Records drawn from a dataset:
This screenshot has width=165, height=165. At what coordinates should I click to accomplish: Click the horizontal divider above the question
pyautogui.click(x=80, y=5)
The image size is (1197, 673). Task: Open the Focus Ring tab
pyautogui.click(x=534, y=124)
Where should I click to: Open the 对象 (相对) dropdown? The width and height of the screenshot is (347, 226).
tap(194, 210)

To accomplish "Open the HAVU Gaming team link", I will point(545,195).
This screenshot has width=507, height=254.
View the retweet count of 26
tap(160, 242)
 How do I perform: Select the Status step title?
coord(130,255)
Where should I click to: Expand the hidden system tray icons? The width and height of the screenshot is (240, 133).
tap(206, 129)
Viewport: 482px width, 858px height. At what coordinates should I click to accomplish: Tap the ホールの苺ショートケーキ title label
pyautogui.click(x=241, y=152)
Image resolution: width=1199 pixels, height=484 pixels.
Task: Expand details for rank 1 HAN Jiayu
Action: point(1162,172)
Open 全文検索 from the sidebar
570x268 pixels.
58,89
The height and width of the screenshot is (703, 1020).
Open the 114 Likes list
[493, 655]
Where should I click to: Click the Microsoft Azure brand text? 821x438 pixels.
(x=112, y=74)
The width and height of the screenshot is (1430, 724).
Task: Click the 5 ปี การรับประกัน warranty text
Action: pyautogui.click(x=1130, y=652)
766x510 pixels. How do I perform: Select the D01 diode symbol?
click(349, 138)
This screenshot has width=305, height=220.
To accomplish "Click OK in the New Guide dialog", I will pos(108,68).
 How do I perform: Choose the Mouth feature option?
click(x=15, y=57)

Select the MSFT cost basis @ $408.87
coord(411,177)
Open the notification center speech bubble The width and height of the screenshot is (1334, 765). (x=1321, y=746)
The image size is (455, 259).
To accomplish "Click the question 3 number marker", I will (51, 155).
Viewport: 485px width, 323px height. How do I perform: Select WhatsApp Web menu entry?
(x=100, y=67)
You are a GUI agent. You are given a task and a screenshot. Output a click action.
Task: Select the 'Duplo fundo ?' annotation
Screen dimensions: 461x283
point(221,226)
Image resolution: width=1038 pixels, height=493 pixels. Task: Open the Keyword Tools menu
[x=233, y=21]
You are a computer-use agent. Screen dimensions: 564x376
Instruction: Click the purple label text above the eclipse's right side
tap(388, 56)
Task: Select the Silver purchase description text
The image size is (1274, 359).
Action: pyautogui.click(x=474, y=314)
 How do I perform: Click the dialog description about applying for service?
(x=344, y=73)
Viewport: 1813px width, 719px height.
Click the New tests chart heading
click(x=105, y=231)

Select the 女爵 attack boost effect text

> _YOUR ASSIGNMENT_: Please reproduce, word for word, every line from the line with "The image size is (455, 259)." to the final line above, including both ends.

> _ANSWER TO THIS EXERCISE_:
The image size is (455, 259).
To accomplish "Click the question 3 number marker", I will (51, 155).
Viewport: 485px width, 323px height. How do I perform: Select WhatsApp Web menu entry?
(x=100, y=67)
You are a GUI agent. You are given a task and a screenshot. Output a click action.
Task: Select the 'Duplo fundo ?' annotation
Screen dimensions: 461x283
point(221,226)
Image resolution: width=1038 pixels, height=493 pixels. Task: Open the Keyword Tools menu
[x=233, y=21]
You are a computer-use agent. Screen dimensions: 564x376
Instruction: Click the purple label text above the eclipse's right side
tap(388, 56)
Task: Select the Silver purchase description text
The image size is (1274, 359).
Action: pyautogui.click(x=474, y=314)
 How do I perform: Click the dialog description about applying for service?
(x=344, y=73)
Viewport: 1813px width, 719px height.
Click the New tests chart heading
click(x=105, y=231)

Select the 女爵 attack boost effect text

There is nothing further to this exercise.